Valtulini non condivide l’immobilismo che pervade il settore. “È dal 2007 che si parla di un accordo di filiera, di rilancio della suinicoltura, di accordi interprofessionali – ricorda – ma poi i punti sottoscritti non hanno avuto mai alcuna realizzazione pratica efficace e siamo ancora fermi a parlare di Cun, con proposte insensate di doppio prezzo per gli allevatori e i macellatori. Di questo passo si chiude”.
Vicepresidente della federazione di prodotto dei suini a livello nazionale, Valtulini annuncia che il prossimo 27 luglio a Roma si riuniranno tecnici e allevatori di Confagri, insieme al presidente nazionale Mario Guidi per discutere della creazione di associazioni temporanee di impresa per la commercializzazione aggregata dei suini; per individuare un connubio con i macelli cooperativi in modo da raddoppiare i turni e aumentare la capacità di macellazione; per studiare le norme da sottoporre all’iter legislativo parlamentare, per avere un Testo Unico della suinicoltura; per stendere un piano di filiera, partendo da una bozza già stesa da Agrinsieme.
Il professor Gabriele Canali, economista agrario e direttore del Crefis (Centro di ricerca delle filiere suinicole), vede di buon occhio la scelta adottata da Syproporcs e Herta. “In diverse occasioni – sostiene - avevo raccomandato alla filiera di avvicinarsi a forme contrattuali che andassero oltre la contrattazione spot, spostandosi su accordi più organici di medio-lungo termine”.
La chiave, per Canali, è capire la durata degli accordi di fornitura. “Un contratto di sei mesi – dice - è già abbastanza lungo. Sarebbe ragionevole iniziare, forse, con durate più brevi, tipo tre mesi. Ma è altrettanto vero che i tempi di crescita dei suini consentono una programmazione anche di sei mesi”.
In una situazione di incertezza che perdura da troppo tempo, osserva Canali, “è bene dare agli allevatori ragionevoli certezze sul futuro e magari fare in modo che, accanto a un contratto a prezzo fisso sul conferimento dei suini, si affianchi uno strumento di assicurazione verso i costi legati all’acquisto delle materie prime destinate all’alimentazione”.
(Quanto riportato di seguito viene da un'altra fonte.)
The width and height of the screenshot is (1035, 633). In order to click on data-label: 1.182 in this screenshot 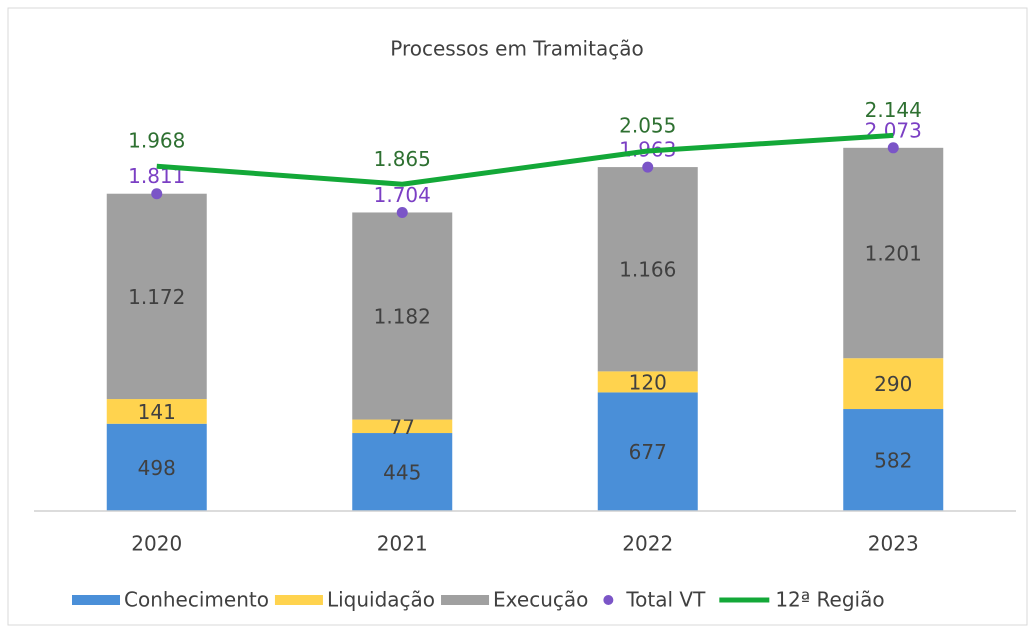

Resta aperta la questione legata agli imprevisti. “Come potrebbero essere gestiti contrattualmente le improvvise oscillazioni dei prezzi internazionali, le perturbazioni dei mercati che portano a repentini crolli o impennate dei listini, o lo scatenarsi di patologie su larga scala o anche l’embargo della Russia, per citare un altro caso?”, si domanda il professor Canali.
In ogni caso, osserva il direttore del Crefis, “non c’è un obbligo di vincolare tutta la produzione di ogni singolo allevamento, ma è ineccepibile che di una programmazione produttiva potrebbe beneficiare tutta la filiera. Inoltre, un contratto che fissa in anticipo il prezzo della fornitura dei suini ai macelli diventa un incentivo anche per innescare ulteriori accordi, magari fra i macelli e i trasformatori o con la grande distribuzione organizzata. In questo modo si ridurrebbero i rischi della volatilità lungo la filiera, favorendo il rilancio di un comparto in sofferenza”.